Print the material exactly as it appears, beginning at the line that contains "The height and" and stopping after the line that contains "will click(x=112, y=117).".

Records supplied:
---------------

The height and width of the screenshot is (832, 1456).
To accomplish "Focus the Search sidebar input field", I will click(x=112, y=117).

---------------

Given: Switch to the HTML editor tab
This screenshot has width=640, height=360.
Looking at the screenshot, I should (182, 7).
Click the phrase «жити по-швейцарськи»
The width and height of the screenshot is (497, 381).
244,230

---------------

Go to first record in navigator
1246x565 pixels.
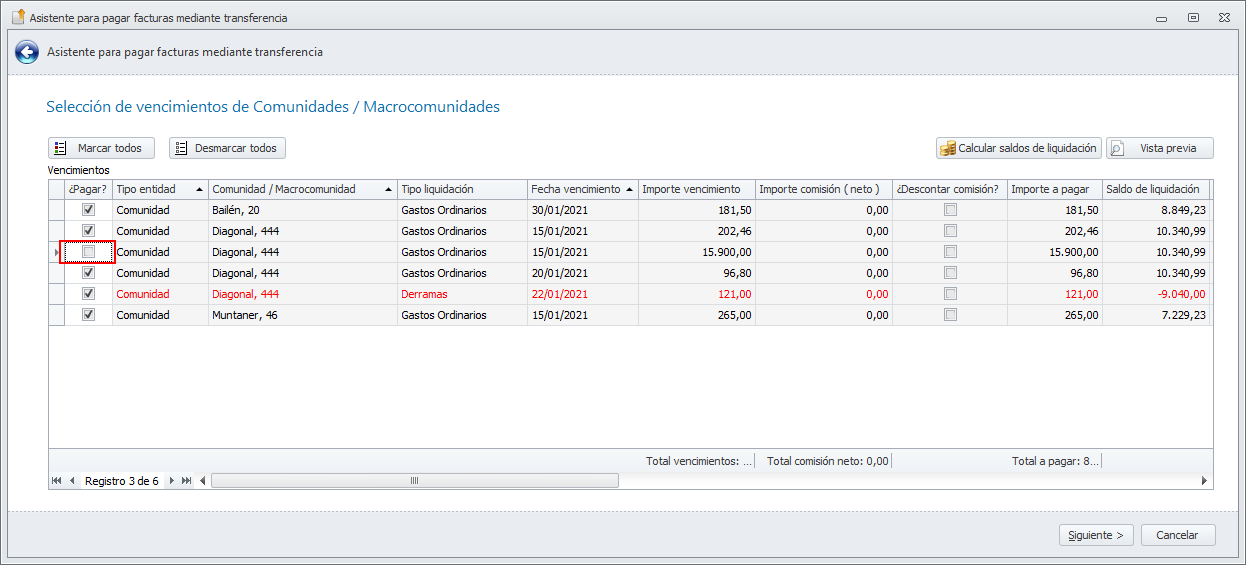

---------------

Result below:
The height and width of the screenshot is (832, 1456).
To accomplish "Focus the Search sidebar input field", I will click(x=112, y=117).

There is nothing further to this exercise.